During Constant’s visit with Mohoney, Constant acknowledged that Mohoney had
been asked to work during his family care leave, and also expressed Hexacorp’s
understanding that it would be challenging for Mohoney to relocate with his
young family back to the United States. Based on these concerns, Constant
conveyed that the company wanted Mohoney to temporarily step away from his job
responsibilities by immediately going back on family leave through the end of
2023 so that Mohoney could focus his attention on getting his family moved back
to the United States. To facilitate this, Constant made clear that he wanted
Mohoney to instruct his direct reports to report to Constant instead through
the end of 2023.
39.
During his visit, Constant also discussed with Mohoney the future needs of
Hexacorp and where within Hexacorp Mohoney could be of most use when he
returned to work in January 2024. In particular, Constant and Mohoney discussed
having Mohoney return to R&D because of the recent problems that department
had been experiencing (discussed hereinafter) and given Mohoney’s experience
developing the music rights software that launched Hexacorp and is still the
core of the company’s success.
40. On or
about October 12, 2023, Mohoney had breakfast with Delis. During that time,
Mohoney and Delis discussed Mohoney’s desire to move back to the United States,
and whether Mohoney should return to Los Angeles or San Diego. Delis responded
that Mohoney should go to San Diego, and talked about how the two of them could
share an office and work together.
41.
Thereafter, on or about October 17, 2023, persuaded by Constant’s
representations made during his visit with Mohoney and buoyed by his breakfast
conversation with Delis, Mohoney entered into a written agreement with Hexacorp
(the “10/17/23 Agreement”), the terms of which included:
•
Mohoney’s job-protected family care leave would be extended until the end of
2023 to enable Mohoney to focus on relocating himself and his family back to
the United States;
• During
the period of his extended paternity leave, Mohoney would step back from his
job responsibilities with the exception of making himself available to provide
any assistance Hexacorp might reasonably request;
• Mohoney
would instruct his direct reports that, until the end of 2023, they were to
report to Constant instead of to Mohoney;
•
Mohoney’s remuneration would be increased on January 1, 2024 by $13,000 per
month to cover the additional costs associated with his relocation and living
in the United States going forward; and
• Mohoney
would be paid a relocation allowance of $39,000 in January 2024.
A true
and correct copy of the 10/17/23 Agreement is attached hereto as Exhibit E.
42.
Mohoney was relieved at these developments which indicated that Hexacorp was going
to finally follow through on its promise to compensate him fairly after he had
deferred increases in his compensation for so many years to facilitate the $6
million plus financing of Wells’ Malibu home and Hexacorp’s growth. Mohoney had
been wanting to return to the United States for some time already, but the cost
of relocating his family had proven prohibitive given Mohoney’s modest salary.
Mohoney also appreciated Defendants’ acknowledgment that his demanding work as
CFO of an expanding global company justified an increase in his salary going
forward.
43.
Mohoney is now informed and believes and thereon alleges that, unbeknownst to
him at the time, the 10/17/23 Agreement was nothing more than a ruse devised by
Defendants to keep Mohoney out of the way and in the dark while defendants
Wells, Delis, Constant and Does 1-50, inclusive, were plotting behind Mohoney’s
back to terminate his employment, remove him from the Board, and otherwise push
him out of Hexacorp.

Problems and tasks ->
1/ Say whether each statement agrees with the Hexacorp passage. Answer yes or no, and quote the deciding words of the passage exactly.
(a) Delis advised Mohoney to move to San Diego rather than Los Angeles.
(b) Under the 10/17/23 Agreement, Mohoney's relocation allowance was $13,000.
(c) Under the 10/17/23 Agreement, Mohoney's direct reports were to report to Constant until the end of 2023.
2/ Write the next part of the Hexacorp passage, picking up after its final sentence.

Dataset ->
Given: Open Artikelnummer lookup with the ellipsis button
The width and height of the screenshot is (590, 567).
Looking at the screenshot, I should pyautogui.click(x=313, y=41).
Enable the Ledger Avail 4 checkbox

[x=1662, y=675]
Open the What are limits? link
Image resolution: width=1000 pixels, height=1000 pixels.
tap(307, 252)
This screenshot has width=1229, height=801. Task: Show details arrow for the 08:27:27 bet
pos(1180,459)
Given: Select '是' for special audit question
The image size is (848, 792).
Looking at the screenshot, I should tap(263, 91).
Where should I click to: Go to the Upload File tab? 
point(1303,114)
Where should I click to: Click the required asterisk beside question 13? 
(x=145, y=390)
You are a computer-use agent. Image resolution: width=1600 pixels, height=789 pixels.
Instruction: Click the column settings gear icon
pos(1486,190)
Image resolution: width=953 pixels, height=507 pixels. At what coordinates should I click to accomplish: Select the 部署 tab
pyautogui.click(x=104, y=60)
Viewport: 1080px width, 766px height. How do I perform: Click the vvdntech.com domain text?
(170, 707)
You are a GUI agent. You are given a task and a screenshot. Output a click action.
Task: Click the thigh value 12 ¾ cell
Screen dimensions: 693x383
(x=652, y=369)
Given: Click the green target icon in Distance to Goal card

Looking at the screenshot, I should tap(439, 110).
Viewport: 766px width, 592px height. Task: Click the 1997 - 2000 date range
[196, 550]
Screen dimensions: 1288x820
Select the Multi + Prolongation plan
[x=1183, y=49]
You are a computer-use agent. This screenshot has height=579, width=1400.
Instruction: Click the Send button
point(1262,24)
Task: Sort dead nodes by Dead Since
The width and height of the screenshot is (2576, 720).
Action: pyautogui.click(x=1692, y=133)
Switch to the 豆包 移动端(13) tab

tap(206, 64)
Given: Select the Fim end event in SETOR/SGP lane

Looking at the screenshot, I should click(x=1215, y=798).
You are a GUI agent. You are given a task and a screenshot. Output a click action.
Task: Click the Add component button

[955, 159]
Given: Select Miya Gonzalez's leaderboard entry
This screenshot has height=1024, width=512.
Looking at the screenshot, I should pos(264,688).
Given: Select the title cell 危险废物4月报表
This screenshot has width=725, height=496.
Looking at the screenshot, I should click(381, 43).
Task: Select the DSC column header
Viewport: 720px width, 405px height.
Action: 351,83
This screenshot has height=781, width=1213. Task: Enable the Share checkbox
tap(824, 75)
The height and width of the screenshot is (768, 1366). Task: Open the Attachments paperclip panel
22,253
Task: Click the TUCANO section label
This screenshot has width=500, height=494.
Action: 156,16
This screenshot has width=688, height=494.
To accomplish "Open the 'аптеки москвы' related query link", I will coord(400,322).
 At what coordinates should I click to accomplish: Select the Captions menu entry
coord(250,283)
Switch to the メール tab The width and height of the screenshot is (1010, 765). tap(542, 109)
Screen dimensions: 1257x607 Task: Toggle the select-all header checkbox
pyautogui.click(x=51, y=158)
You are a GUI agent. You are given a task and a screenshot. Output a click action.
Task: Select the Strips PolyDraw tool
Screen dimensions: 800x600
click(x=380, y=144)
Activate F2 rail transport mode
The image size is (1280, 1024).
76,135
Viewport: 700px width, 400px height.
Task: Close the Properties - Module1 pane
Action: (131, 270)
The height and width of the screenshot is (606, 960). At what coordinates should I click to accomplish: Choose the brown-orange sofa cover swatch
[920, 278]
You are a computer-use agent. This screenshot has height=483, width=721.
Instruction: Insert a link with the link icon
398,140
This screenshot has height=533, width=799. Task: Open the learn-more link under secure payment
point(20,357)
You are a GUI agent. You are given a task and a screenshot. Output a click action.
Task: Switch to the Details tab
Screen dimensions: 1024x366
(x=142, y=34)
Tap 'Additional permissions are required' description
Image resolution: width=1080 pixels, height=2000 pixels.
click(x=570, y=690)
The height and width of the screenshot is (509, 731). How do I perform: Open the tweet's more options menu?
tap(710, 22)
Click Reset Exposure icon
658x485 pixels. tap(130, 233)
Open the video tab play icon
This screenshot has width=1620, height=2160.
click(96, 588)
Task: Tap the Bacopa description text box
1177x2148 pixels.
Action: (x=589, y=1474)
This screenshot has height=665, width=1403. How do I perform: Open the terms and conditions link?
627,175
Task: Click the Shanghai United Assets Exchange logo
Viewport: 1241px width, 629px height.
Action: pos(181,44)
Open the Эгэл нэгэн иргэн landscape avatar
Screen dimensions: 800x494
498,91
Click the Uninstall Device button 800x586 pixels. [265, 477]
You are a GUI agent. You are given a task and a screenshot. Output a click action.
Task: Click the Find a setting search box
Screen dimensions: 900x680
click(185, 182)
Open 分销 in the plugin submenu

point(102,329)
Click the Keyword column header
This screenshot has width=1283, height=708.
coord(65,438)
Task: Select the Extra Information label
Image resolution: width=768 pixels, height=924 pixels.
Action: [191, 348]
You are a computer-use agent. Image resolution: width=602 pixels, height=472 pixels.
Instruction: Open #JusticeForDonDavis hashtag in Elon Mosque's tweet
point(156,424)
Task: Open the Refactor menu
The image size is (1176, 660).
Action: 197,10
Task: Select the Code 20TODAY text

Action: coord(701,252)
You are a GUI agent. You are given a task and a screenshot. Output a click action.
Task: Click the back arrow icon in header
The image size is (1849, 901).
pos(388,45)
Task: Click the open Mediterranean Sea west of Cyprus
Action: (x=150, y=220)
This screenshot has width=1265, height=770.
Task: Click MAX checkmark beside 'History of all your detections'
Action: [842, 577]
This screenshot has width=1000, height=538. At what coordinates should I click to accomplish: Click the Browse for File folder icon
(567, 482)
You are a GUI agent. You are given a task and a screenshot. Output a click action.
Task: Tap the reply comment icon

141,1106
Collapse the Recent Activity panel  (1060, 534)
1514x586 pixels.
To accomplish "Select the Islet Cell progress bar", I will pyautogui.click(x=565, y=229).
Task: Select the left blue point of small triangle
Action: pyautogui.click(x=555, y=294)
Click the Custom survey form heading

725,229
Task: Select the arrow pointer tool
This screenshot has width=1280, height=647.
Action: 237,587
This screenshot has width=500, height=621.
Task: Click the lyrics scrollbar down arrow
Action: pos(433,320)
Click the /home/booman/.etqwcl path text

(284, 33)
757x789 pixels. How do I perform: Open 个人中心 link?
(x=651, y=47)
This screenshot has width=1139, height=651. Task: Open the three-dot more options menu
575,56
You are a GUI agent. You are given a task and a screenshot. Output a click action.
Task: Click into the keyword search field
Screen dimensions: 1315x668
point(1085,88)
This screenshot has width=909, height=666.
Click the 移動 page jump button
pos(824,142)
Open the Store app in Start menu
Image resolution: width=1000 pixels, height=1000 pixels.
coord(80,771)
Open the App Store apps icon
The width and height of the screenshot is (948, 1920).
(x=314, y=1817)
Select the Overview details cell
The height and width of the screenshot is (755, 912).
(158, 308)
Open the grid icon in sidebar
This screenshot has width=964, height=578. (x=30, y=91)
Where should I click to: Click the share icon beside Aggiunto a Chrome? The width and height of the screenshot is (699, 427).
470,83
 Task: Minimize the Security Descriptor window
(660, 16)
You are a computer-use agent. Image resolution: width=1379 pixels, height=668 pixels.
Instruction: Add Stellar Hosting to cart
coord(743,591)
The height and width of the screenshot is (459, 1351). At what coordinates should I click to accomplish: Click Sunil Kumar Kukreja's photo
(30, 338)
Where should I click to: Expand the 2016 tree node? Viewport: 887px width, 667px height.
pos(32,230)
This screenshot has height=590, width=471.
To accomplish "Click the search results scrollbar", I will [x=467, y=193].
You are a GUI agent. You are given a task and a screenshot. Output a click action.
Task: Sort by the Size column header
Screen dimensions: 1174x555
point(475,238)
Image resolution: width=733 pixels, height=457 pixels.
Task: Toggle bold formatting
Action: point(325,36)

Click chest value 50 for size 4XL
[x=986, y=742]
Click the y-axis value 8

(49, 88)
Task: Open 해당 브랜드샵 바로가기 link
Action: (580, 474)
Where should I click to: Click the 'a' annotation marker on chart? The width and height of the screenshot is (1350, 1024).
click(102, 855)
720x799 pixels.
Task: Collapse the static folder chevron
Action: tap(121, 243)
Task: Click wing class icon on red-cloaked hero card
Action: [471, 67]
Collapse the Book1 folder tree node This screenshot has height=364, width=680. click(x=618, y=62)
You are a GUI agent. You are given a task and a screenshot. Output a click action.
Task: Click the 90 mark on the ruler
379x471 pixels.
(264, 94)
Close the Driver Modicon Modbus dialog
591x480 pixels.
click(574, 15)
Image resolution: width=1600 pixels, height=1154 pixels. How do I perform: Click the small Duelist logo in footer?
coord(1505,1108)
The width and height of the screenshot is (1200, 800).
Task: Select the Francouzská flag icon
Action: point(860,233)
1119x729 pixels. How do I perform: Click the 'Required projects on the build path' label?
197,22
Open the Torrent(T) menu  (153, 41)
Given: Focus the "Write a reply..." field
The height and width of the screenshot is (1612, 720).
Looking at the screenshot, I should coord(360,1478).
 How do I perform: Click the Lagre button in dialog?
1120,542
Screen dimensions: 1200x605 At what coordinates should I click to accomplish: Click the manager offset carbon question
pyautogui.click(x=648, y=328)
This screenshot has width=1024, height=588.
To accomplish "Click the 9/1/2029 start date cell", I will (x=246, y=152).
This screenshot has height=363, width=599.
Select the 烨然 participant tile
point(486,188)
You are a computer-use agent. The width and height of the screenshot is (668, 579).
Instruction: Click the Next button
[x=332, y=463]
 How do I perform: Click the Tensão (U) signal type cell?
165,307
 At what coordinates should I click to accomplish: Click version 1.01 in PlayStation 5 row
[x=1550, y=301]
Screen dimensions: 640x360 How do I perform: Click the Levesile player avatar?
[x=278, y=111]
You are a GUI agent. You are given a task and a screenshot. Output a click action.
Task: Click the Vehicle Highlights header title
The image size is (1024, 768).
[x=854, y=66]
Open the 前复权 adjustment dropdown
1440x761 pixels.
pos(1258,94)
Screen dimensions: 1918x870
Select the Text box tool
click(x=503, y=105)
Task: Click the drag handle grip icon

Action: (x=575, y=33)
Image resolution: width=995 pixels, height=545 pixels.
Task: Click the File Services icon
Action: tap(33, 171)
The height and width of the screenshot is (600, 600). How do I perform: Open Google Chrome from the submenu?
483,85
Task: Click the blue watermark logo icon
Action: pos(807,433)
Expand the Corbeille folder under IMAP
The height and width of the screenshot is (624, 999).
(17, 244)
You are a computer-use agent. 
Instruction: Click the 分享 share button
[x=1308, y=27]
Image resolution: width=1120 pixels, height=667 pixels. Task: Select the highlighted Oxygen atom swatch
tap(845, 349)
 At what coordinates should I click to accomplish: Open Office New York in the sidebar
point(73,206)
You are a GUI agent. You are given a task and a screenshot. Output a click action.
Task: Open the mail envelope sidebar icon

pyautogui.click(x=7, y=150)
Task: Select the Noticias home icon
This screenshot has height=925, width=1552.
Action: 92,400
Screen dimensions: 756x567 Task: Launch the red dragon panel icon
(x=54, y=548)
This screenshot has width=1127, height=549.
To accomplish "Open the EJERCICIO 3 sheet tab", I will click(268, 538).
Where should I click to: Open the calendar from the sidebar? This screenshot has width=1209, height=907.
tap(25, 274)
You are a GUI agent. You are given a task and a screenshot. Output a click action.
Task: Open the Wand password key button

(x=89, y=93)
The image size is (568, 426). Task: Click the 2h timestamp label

Answers to each task ->
1/
(a) Yes: "Delis responded that Mohoney should go to San Diego"
(b) No: "Mohoney would be paid a relocation allowance of $39,000 in January 2024."
(c) Yes: "until the end of 2023, they were to report to Constant instead of to Mohoney"

2/
44. On or
about November 3, 2023, during the midst of Mohoney’s extended family care
leave, defendants Wells and Delis notified Mohoney that, instead of returning
full-time to his position as CFO after his leave ended, his employment at
Hexacorp was going to be terminated.
[…]
46. Wells
and Delis claimed they wanted to conclude matters in an amicable manner,
advising Mohoney that if he would voluntarily resign, Defendants would
negotiate a severance package for Mohoney. Mohoney agreed he would voluntarily
resign and help craft a message to employees that would minimize any
disruptions once Hexacorp and Mohoney had agreed on the terms of a suitable
severance package.
47.
Nevertheless, three days later on November 7, 2023, before the parties had
reached any agreement on the terms of a severance package, and despite Mohoney
having explicitly warned Constant, Chairman of the Board, that he did not agree
to any company-wide communication about his departure being sent yet,
Defendants unilaterally sent a company-wide email prematurely and falsely
notifying everyone at Hexacorp that Mohoney had stepped down from his role as
CFO. In fact, as alleged above, Mohoney had only agreed to step back from his
responsibilities during his extended family care leave and instruct his direct
reports that they were to report to Constant instead of to Mohoney until the
end of 2023 (when his extended leave was to end), and that he would voluntarily
resign only once he and Hexacorp had agreed to the terms of a suitable
severance package. The email was sent without Mohoney’s approval and caused him
to suffer mental and emotional distress, humiliation and embarrassment.
[…]
50. On or
about January 15, 2024, Defendants disabled Mohoney’s access to his work email
account. Nevertheless, Defendants continued asking and expecting Mohoney to
provide services to Hexacorp, including signing documents and fielding
questions from Hexacorp’s finance department, which services Mohoney continued
to provide.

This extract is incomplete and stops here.